Je les valide... accepter après avoir coché la case... et le message ne disparait pas. Toujours le petit 1 rouge. Mais aussi le message de rappel sur le bureau.
J'ai plusieurs comptes iCloud, un qui est partagé pour les Contacts et les achats... et l'autre qui sert pour le partage de données.
Bref.
Je ne parviens pas à me connecter sur le net pour accepter un compte ou l'autre.
Comment faire pour pouvoir accepter les conditions directement depuis le Mac (iMac Retina de 2017).
Par avance merci si vous avez la solution... en attendant une possible mise à jour qui corrigerait ce bug.


----------



## FjRond (4 Novembre 2022)

Filce a dit:


> Bonjour,
> Je "bloque" sur les Nouvelles Conditions générales d'iCloud".
> Je les valide... accepter après avoir coché la case... et le message ne disparait pas. Toujours le petit 1 rouge. Mais aussi le message de rappel sur le bureau.
> J'ai plusieurs comptes iCloud, un qui est partagé pour les Contacts et les achats... et l'autre qui sert pour le partage de données.
> ...


J'ai le même problème (avec un  seul compte iCloud), et ne trouve pas la solution. Impossible d'activer mon adresse mail icloud.com.


----------



## Filce (7 Novembre 2022)

A force de tentatives infructueuses de déconnection, de tout et de rien... je suis enfin parvenu a un fonctionnement normal.
Ce que j'ai fait...

Redémarrage avec "option+commande+P+R"
Pas de grand changements...

Redémarrage avec "D"
Guère mieux...

Redémarrage avec "Option+D"
Là cela a été plus lent puisque le démarrage se fait via Internet... donc si très mauvais débit pas la peine d'y penser.
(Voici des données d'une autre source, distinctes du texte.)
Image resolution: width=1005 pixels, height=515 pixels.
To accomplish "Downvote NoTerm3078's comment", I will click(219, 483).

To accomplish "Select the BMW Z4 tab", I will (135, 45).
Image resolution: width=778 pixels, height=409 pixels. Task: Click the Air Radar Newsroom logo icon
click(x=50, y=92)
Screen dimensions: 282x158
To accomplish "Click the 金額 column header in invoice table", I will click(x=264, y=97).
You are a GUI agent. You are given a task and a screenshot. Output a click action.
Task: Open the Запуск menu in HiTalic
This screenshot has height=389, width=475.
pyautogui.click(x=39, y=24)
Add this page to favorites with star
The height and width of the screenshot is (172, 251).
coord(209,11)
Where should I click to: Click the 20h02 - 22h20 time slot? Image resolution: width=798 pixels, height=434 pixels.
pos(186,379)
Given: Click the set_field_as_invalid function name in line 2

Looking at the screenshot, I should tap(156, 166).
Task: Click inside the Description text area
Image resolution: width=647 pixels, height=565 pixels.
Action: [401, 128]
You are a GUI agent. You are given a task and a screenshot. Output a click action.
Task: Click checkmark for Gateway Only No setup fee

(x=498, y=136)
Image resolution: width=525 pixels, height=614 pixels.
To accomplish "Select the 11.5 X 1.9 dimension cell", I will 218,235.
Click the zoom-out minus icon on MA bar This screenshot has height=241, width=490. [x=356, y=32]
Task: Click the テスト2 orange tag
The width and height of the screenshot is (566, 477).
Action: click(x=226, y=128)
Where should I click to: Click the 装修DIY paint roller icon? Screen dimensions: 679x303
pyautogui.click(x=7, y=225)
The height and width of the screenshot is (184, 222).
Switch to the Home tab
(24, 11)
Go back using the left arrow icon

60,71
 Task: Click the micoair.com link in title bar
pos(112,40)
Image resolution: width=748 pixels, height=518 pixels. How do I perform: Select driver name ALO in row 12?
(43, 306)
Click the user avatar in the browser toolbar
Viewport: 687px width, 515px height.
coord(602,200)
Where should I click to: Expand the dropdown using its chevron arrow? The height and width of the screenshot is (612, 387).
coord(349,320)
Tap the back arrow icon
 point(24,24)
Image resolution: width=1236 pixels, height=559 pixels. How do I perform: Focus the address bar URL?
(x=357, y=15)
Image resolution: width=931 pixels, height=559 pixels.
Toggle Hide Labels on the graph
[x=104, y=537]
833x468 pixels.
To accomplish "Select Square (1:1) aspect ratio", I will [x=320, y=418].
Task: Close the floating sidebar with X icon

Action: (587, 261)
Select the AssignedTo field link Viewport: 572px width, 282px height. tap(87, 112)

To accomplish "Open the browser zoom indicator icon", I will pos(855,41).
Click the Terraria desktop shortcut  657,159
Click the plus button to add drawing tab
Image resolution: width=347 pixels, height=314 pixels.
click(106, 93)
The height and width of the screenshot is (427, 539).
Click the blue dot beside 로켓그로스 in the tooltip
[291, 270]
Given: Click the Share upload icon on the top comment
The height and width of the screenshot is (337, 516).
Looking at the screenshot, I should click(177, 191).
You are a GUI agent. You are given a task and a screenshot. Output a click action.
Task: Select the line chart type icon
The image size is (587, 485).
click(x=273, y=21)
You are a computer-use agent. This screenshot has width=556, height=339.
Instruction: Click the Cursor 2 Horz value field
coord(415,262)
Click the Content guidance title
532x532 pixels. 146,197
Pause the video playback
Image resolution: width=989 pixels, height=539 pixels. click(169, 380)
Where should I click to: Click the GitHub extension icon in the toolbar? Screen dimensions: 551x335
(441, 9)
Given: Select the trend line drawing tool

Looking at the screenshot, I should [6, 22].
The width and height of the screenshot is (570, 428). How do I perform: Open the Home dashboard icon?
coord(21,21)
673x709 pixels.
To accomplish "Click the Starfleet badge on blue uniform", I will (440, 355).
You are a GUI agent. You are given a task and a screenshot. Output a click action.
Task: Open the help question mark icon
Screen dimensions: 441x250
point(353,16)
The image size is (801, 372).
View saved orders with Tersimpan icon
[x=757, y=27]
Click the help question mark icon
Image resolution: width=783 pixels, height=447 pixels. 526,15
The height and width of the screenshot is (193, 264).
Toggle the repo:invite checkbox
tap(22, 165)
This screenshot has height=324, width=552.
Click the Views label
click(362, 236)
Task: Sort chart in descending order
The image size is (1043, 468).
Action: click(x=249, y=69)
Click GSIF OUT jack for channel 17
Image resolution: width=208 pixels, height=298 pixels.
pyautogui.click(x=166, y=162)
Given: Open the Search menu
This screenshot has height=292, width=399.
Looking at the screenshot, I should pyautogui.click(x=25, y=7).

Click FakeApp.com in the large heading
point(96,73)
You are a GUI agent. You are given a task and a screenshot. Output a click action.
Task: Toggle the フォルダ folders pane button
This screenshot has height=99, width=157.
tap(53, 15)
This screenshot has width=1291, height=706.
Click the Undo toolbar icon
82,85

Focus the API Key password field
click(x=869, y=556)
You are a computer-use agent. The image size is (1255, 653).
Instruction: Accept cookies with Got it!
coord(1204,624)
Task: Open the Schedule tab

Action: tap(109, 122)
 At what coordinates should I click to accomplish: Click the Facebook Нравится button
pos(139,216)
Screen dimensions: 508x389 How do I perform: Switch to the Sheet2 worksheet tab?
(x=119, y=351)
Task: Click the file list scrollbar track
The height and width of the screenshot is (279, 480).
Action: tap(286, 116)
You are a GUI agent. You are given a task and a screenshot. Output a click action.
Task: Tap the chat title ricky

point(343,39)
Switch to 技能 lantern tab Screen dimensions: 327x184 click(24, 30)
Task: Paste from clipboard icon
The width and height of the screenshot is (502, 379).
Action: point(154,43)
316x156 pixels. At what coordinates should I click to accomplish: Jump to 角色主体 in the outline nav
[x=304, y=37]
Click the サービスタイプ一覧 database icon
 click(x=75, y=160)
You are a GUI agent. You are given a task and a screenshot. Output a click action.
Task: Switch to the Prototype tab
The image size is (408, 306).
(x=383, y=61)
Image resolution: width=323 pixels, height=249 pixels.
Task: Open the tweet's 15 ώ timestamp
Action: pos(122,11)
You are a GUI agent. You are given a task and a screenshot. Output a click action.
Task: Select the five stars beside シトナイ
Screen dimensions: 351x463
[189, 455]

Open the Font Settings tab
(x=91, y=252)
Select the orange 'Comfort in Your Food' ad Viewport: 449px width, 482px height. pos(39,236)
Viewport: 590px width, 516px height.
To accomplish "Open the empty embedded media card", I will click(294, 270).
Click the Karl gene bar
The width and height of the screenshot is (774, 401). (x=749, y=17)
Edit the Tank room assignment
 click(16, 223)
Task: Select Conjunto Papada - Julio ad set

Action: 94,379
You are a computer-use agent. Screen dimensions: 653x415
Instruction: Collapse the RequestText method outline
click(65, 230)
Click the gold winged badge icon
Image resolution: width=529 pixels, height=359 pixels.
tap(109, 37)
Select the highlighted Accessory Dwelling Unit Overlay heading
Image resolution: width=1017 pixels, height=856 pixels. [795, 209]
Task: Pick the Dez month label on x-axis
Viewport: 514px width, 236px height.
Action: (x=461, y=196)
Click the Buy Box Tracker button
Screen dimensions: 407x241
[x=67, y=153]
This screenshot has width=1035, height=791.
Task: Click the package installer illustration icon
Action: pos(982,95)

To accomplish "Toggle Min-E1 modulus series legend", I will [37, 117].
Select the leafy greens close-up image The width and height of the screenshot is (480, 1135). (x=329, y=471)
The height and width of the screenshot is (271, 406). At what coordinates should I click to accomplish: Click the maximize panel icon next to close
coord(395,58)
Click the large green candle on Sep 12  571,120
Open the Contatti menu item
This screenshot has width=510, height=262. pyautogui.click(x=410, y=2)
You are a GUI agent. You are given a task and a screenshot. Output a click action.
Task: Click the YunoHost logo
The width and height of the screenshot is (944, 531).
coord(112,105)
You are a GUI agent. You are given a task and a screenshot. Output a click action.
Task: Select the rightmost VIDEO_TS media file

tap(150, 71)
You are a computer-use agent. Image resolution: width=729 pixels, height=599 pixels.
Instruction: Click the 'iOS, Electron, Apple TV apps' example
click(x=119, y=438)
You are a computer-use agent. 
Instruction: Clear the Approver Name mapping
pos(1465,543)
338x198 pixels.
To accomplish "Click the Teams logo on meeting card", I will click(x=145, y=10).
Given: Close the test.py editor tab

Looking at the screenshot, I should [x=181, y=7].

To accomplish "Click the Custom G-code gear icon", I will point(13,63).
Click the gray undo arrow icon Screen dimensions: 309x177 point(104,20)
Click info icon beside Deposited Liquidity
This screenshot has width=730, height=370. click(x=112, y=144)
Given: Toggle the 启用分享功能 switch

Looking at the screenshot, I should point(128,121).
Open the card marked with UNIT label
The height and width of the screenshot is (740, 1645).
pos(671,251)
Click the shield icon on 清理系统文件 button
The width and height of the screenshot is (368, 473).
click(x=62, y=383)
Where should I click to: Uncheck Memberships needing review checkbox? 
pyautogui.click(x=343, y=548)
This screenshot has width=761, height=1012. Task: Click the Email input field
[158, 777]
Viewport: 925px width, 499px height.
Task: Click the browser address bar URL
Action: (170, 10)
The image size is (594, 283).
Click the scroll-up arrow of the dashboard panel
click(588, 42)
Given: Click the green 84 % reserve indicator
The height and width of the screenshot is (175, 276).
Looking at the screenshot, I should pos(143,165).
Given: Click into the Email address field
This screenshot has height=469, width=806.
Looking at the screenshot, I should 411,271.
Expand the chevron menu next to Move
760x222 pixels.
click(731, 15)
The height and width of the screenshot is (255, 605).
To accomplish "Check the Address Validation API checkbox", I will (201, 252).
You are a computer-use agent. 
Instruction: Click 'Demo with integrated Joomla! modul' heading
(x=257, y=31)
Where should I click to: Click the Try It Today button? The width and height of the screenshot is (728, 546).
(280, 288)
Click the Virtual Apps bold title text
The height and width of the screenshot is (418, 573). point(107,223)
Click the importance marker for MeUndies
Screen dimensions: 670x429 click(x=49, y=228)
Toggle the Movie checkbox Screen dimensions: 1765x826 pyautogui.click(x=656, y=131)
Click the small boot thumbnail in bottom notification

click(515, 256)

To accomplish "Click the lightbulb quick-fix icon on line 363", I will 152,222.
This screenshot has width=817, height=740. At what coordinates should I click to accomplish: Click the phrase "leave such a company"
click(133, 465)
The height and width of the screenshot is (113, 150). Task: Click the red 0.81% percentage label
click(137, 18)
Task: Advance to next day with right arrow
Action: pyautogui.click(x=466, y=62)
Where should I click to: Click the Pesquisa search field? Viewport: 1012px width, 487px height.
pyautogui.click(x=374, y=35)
Au final, j'ai réussi à avoir l'option après vérification pour installer la dernière version. En réalité c'est celle qui était déjà en place, mais j'ai pu la réinstaller dessus.
Cela a pris longtemps... très longtemps... toute la nuit.

Le lendemain, l'ordinateur était a la fenêtre d'ouverture de session (il y en a plusieurs sur l'iMac).
J'ai sélectionné celle qui me causait un soucis... le problème était toujours là mais j'ai pu cette fois-ci valider les conditions générales.

Alors la solution... je ne sais pas exactement ce qui a bien fonctionner mais à priori la réinstallation du système via internet a été ce qu'il fallait.


----------